> **EXERCISE TEXT**
- - - -
There are so many false dichotomies in the compulsory education, public school sphere that seem ridiculous to me now, all of which were exacerbated by the raging hormones and utter mélange of emotional instability introduced biochemically during the adolescent phase of life. To put it lightly, I didn’t always feel safe — safe enough to be myself — but I could pretend. I discovered ways to stay under the radar, or to blend in. At the time, I had no idea I was doing it. I tried dating, but I was extremely awkward and insecure around girls; if I fell, I fell hard! I enjoyed and excelled at sports, so it was a simple way for me to make friends and feel safe. It was perfectly acceptable to score goals, win tournaments, or compete for the cup.

In music class, I would quietly play just well enough not to be noticed, despite the fact that my spirit was full of flourishes and ideas begging to be expressed (even on that damned clarinet; there were already two drummers and a keyboardist). I did slip in some creative nuances once or twice, much to my music teacher’s surprise, but when he noticed, I nearly imploded into a self-generated singularity.
- - - -
> **DATASET**

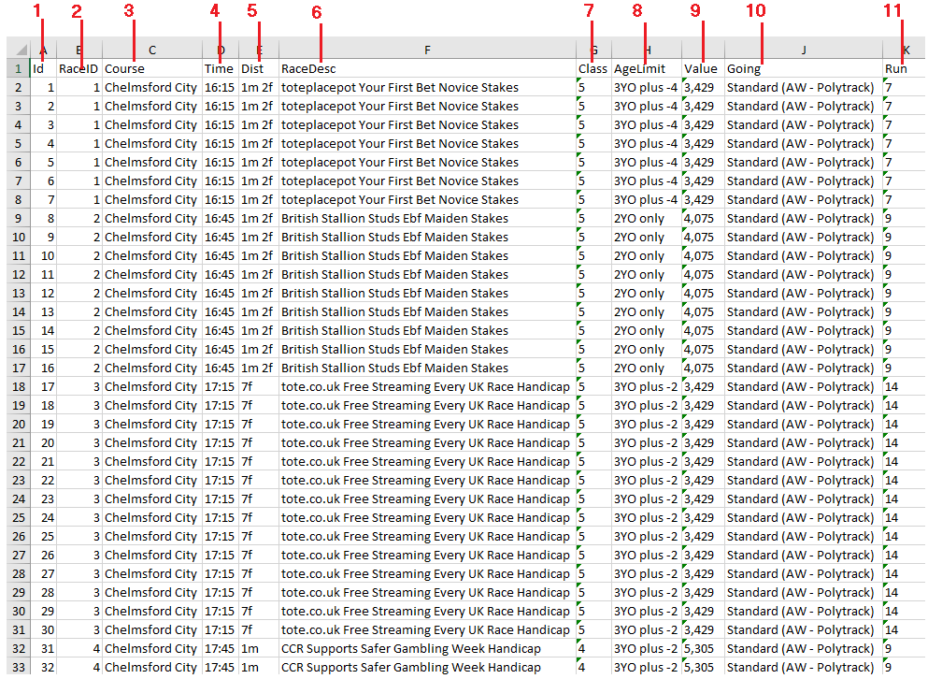Select the column C header
The width and height of the screenshot is (928, 679).
[151, 50]
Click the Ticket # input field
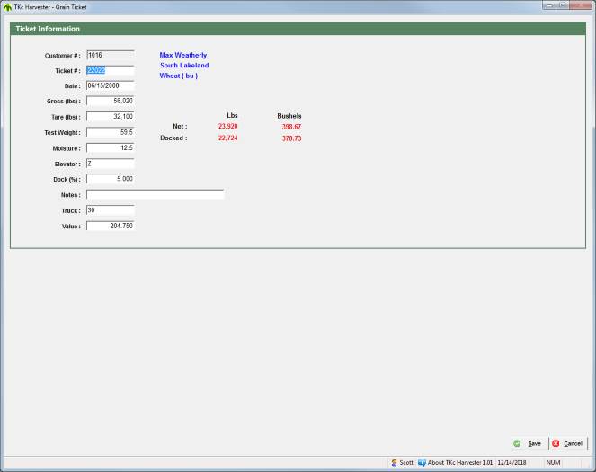596x472 pixels. [110, 70]
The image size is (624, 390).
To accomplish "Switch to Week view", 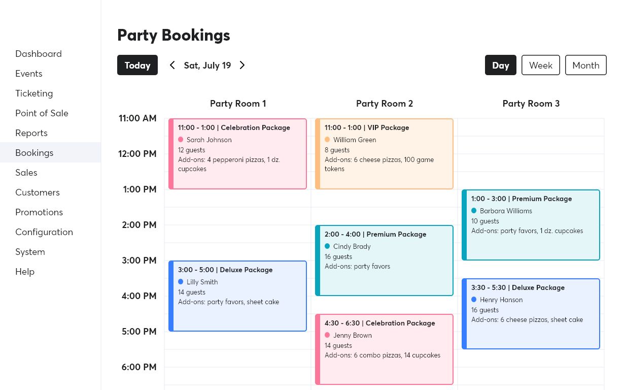I will tap(540, 65).
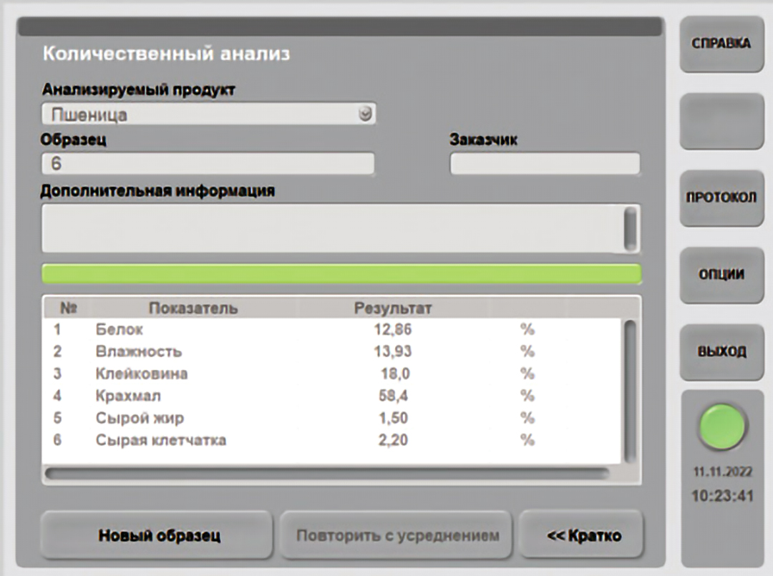Click the Образец input field
This screenshot has height=576, width=773.
pyautogui.click(x=208, y=164)
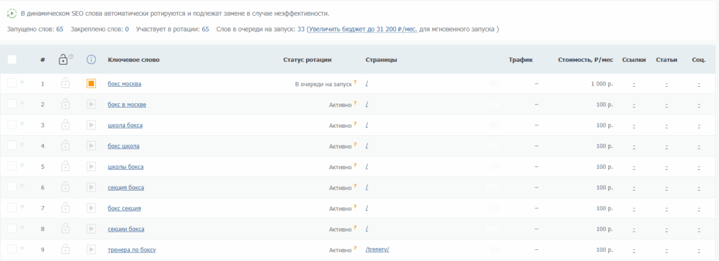Click the play icon for 'бокс в москве'

tap(91, 105)
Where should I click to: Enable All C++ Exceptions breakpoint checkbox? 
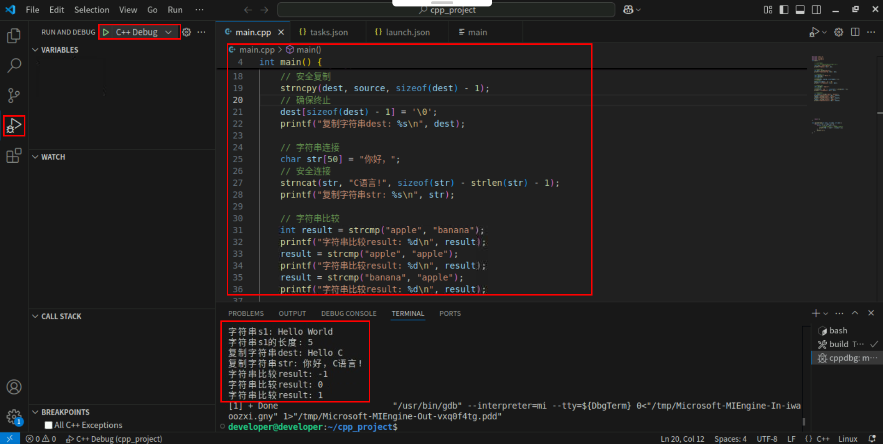pyautogui.click(x=48, y=425)
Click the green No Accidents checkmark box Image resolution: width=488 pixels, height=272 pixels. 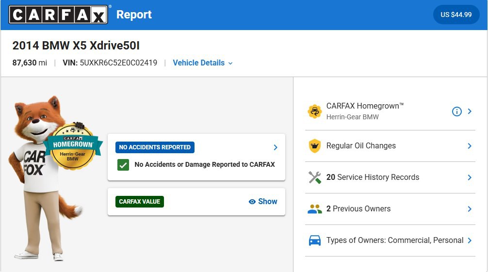coord(123,165)
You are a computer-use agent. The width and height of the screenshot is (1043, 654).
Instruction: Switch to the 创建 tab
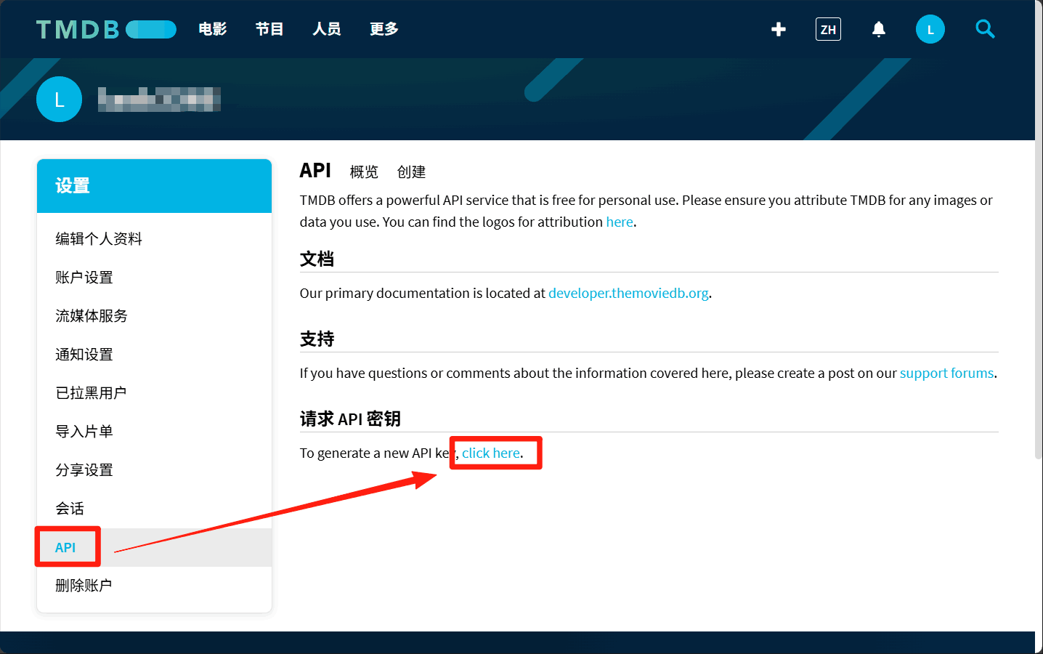411,172
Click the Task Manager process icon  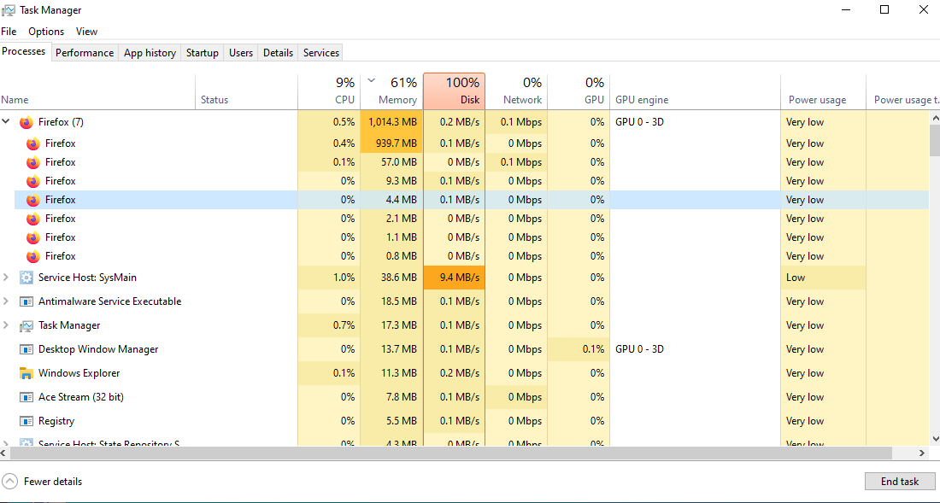[26, 325]
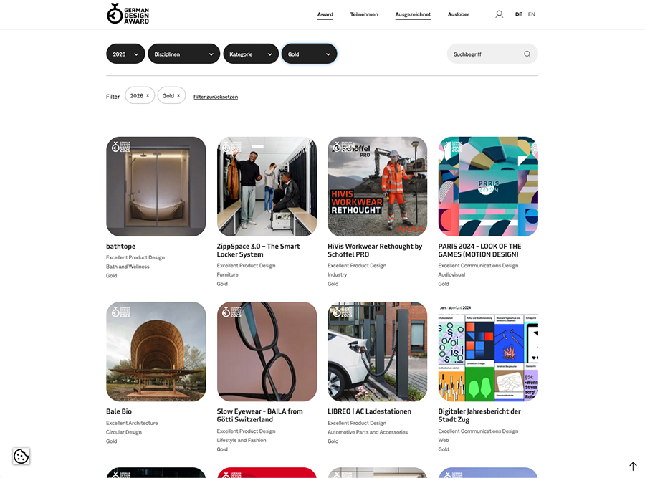Click the search magnifier icon
The width and height of the screenshot is (645, 478).
tap(527, 54)
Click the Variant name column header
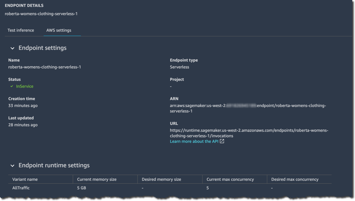Screen dimensions: 355x201 25,179
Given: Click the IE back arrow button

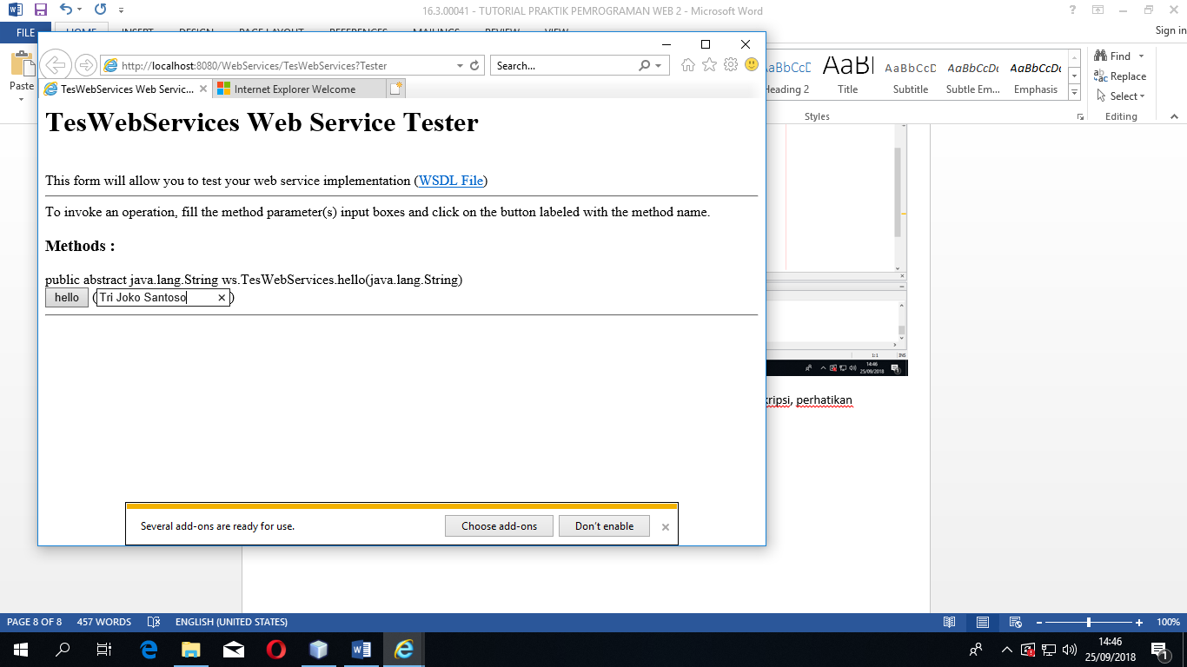Looking at the screenshot, I should [x=55, y=65].
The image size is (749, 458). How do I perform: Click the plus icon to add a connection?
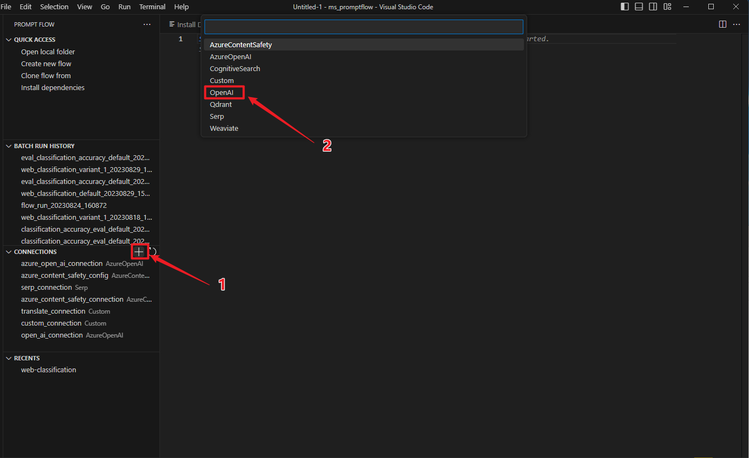click(139, 252)
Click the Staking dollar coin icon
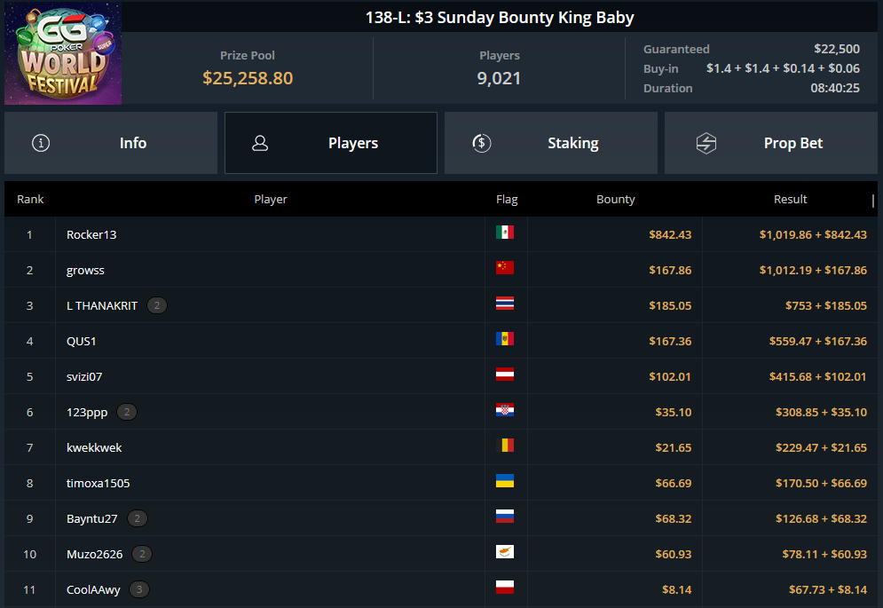883x608 pixels. pos(482,143)
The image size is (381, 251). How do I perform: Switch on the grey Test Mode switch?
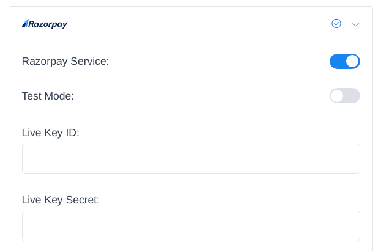point(345,96)
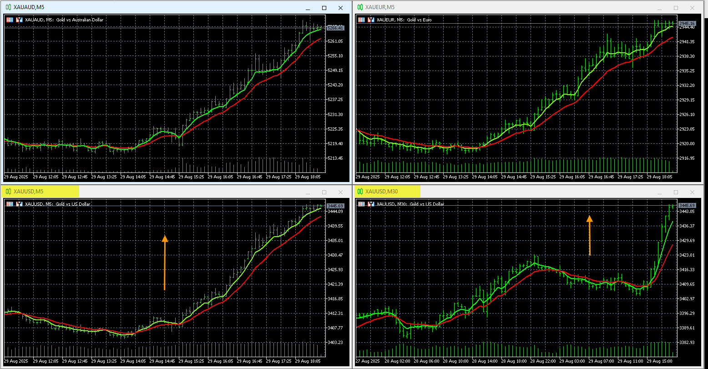708x369 pixels.
Task: Click the 3445.69 price label on XAUUSD M5
Action: point(335,206)
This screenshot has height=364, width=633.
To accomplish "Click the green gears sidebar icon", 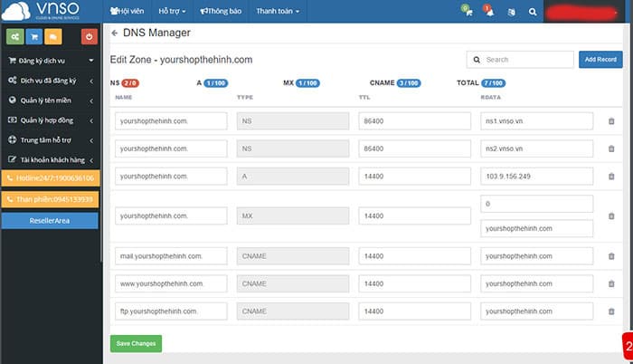I will 15,37.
- - - -
> **EXERCISES TO COMPLETE**
1 - In the passage about school, what instrument does the writer mention in music class?
2 - Repeat the passage about school word for word, from "In music class, I" up to and including "a self-generated singularity.".
3 - Carry on the passage about school, starting right after its last sentence.
The entries are not needed for the work here.

> **ANSWERS**
1 - The clarinet.

2 -
In music class, I would quietly play just well enough not to be noticed, despite the fact that my spirit was full of flourishes and ideas begging to be expressed (even on that damned clarinet; there were already two drummers and a keyboardist). I did slip in some creative nuances once or twice, much to my music teacher’s surprise, but when he noticed, I nearly imploded into a self-generated singularity.

3 -
Elsewhere, there were usually a few people who were as smart or worked just a little harder than me, so I didn’t have to worry about being at the top of the class — a horrible, self-sabotage pattern that would stick with me well into adulthood; the practice of “good enough” would become a constant, unconscious barrier to achieving anything masterfully, or wanting to be noticed for what I did put out into the world.

Later in life, I learned to appreciate those who had purposefully created safe spaces for people like me — those who were creative, introverted, sensitive, curious, artistic, and desperate for ways and means of self-expression — without too much external disruption or coercion.

I found community theater to be surprisingly enjoyable. These creative spaces foster an open, supportive, and inclusive environment, providing opportunities for individuals to learn and develop skills relevant to their everyday lives. I wholeheartedly recommend it, whether you want to be an actor or not. There are also many important jobs off-stage. I discovered it later in life than most. Happily, what I’d seen was that many children, youth, and adults of all ages had discovered (and come to rely on) a safe place to just be themselves — which is such an important thing for all of us to have and enjoy.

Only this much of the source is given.